- WHAT IS REQUIRED:
In the data below, find each line that contains the word "Save" and copy it.

-*-

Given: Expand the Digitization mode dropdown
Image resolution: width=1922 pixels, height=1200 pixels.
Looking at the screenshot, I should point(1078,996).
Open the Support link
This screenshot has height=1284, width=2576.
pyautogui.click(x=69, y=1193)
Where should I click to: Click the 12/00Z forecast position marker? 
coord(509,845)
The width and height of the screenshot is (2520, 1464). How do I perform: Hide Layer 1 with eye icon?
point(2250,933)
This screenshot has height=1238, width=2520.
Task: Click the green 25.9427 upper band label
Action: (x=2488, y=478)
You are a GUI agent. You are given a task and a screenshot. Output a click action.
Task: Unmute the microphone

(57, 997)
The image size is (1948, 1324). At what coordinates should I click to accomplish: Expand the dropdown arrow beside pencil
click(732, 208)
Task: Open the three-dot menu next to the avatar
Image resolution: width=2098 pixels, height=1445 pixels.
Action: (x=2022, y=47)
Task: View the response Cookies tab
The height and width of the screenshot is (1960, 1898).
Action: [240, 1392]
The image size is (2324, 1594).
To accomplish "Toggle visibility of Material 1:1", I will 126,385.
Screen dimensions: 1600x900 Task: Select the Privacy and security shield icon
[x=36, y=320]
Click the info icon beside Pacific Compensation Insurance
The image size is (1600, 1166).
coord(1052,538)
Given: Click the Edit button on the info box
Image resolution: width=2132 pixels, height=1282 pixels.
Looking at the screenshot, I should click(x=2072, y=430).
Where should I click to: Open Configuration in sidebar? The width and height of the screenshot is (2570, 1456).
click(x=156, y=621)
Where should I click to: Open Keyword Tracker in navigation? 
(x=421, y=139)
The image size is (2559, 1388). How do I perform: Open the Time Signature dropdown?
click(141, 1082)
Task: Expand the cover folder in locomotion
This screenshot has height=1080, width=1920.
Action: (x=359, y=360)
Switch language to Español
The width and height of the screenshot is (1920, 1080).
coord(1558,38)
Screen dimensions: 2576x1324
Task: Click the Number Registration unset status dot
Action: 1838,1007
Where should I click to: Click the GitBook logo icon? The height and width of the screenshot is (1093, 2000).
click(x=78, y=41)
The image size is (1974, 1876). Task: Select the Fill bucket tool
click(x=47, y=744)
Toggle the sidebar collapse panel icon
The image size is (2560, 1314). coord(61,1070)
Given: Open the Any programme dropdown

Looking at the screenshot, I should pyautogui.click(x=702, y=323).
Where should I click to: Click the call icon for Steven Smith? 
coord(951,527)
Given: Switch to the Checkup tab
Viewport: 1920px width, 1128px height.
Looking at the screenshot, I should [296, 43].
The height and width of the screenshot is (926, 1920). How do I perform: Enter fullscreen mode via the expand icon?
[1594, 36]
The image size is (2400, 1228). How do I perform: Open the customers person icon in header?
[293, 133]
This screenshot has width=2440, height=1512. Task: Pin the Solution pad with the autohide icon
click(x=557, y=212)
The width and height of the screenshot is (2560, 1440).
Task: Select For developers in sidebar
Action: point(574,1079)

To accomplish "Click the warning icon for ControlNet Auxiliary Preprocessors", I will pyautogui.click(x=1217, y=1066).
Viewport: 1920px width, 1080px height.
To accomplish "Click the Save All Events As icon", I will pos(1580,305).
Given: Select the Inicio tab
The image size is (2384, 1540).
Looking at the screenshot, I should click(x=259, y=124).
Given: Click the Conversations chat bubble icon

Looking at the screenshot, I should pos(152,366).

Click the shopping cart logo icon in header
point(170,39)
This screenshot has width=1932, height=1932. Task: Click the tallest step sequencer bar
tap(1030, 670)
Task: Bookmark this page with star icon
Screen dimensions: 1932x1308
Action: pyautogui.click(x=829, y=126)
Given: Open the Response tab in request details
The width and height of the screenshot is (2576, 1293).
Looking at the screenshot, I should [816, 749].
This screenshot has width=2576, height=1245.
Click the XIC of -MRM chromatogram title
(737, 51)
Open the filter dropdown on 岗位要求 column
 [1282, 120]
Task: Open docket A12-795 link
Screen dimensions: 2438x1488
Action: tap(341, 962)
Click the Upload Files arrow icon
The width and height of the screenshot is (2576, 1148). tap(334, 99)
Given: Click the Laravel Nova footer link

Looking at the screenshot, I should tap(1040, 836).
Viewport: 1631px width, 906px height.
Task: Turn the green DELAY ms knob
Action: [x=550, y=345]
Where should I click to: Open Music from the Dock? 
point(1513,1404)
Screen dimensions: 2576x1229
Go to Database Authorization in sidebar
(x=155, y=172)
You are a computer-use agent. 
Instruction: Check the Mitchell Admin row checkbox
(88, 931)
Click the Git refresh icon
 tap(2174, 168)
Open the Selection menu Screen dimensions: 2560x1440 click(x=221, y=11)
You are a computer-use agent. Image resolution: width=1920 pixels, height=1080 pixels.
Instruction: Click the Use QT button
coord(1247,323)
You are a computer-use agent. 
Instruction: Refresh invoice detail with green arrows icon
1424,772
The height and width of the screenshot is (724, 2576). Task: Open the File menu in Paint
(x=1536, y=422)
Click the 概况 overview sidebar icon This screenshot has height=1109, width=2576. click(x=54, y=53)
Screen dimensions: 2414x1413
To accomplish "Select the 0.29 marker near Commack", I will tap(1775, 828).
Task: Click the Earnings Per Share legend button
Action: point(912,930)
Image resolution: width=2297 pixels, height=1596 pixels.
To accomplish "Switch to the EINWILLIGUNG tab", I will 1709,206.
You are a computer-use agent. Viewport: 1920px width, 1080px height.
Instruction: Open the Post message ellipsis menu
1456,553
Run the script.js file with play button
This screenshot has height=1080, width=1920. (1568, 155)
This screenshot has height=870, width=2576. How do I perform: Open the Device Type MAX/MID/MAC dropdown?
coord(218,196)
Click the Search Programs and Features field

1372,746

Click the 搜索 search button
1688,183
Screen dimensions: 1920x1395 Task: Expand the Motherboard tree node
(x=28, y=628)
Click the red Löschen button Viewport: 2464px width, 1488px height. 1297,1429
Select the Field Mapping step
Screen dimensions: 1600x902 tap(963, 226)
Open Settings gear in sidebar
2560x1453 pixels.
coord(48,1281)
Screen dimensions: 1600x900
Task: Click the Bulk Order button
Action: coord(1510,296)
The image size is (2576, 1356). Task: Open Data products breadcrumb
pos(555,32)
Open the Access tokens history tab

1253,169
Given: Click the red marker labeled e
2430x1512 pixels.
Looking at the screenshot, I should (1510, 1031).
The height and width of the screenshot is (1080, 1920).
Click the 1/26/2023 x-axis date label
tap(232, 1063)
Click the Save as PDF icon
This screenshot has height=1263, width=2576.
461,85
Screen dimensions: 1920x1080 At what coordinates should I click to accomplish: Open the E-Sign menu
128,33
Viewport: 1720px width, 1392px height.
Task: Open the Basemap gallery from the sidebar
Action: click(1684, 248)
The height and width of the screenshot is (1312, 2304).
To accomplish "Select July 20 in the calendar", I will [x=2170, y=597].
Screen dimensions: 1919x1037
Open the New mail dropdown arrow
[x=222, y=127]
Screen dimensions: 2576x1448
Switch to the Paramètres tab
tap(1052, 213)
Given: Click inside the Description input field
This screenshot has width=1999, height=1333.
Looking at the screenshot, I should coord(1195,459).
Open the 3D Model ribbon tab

-*-

- SOLUTION:
To accomplish "Click the Save All Events As icon", I will pos(1580,305).
Click the Save as PDF icon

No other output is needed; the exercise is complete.